Reputation: 77
I'm really new to R and I'm struggling quite a bit to understand some concepts. If someone could help me to understand how to calculate the average error rate over 10-fold CV. This is the code I have below. But the mean error rate is coming out to 1 even though I know that the answer should be 0.149. I believe that it might have something to do with my predicted probabilities, perhaps I calculated them wrong. But if anyone notices something off in this code if you could point it out to me that would be great!

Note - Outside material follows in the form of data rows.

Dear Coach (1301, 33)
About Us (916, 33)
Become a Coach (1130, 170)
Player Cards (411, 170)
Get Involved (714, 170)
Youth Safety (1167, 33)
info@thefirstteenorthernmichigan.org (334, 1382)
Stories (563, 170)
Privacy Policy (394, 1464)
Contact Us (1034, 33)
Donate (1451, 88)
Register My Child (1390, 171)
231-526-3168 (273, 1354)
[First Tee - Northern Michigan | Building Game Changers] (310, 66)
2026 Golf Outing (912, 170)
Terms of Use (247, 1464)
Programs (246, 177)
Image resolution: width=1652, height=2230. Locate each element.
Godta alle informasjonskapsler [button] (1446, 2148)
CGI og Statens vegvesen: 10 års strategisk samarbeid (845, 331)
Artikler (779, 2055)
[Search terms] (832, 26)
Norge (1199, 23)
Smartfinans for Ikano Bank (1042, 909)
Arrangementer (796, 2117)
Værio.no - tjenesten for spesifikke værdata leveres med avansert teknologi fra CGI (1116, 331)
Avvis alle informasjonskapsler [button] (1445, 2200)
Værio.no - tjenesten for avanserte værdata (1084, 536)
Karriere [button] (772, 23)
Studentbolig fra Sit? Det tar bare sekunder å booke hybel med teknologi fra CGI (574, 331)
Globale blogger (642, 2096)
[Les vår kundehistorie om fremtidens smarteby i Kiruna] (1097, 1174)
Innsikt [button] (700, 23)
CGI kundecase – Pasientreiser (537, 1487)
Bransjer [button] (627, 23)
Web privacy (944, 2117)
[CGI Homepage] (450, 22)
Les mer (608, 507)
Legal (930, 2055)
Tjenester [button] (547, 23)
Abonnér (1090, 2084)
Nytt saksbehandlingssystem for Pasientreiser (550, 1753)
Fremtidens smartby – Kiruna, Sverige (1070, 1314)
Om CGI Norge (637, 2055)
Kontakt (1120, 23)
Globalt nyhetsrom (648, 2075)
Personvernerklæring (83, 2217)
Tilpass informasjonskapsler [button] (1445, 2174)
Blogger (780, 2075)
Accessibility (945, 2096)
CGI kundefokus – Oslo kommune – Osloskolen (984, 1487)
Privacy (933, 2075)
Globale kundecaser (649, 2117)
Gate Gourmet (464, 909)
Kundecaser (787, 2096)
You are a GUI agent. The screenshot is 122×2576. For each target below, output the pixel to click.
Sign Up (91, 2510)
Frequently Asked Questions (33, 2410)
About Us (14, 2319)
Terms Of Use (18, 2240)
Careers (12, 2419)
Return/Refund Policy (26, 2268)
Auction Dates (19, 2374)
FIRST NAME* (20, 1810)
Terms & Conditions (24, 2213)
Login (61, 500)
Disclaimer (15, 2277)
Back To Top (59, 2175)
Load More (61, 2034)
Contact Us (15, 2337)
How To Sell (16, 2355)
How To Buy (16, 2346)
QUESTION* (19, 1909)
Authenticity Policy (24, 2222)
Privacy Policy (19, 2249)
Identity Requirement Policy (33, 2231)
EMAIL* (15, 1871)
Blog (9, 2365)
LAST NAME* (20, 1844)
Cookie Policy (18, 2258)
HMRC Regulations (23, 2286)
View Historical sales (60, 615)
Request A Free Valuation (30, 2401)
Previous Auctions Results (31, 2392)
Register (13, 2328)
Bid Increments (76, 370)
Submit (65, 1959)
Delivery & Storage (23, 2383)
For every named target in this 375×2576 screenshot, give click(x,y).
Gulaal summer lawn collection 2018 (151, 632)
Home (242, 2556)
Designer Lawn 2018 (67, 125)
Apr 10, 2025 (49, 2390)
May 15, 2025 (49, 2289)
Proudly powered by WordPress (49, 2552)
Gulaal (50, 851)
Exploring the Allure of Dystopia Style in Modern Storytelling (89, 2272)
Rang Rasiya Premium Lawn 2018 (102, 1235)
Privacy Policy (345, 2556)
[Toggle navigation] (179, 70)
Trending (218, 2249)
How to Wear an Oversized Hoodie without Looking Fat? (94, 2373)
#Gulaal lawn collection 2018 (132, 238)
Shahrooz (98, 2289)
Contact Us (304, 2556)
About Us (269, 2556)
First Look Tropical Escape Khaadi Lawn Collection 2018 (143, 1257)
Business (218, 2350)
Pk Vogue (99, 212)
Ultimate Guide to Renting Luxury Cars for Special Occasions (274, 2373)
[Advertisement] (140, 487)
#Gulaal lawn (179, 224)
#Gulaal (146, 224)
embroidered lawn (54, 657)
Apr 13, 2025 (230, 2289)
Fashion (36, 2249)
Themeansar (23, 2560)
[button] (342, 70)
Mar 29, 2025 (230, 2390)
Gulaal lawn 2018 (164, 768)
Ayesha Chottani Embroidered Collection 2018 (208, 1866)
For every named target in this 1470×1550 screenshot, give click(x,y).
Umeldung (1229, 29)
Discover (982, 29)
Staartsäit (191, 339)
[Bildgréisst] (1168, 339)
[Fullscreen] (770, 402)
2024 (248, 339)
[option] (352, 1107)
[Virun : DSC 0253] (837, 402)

error_rate_value<-as.numeric()
for(i in 1:10){
fold_test <- training_data[folds[[i]],]
fold_train <- training_data[-folds[[i]],]
trained_model <- glm(O ~ T, data = fold_cv_train, family = binomial)
pred_prob <- predict(trained_model, fold_test, type='response')
glm.pred <- rep("Yes",dim(fold_test)[1])
glm.pred[pred_prob<.5] <- "No"
error_rate_fold <- mean(glm.pred != fold_test[,1])
error_rate_value <- append(error_rate_value, error_rate_fold)
}
mean(error_rate_value)
Upvotes: 1
Views: 232
Reputation: 77
I figured it out. My problem was that I was testing the wrong fold_test column. Changing that to the last column in my dataframe led to the correct answer!
Upvotes: 1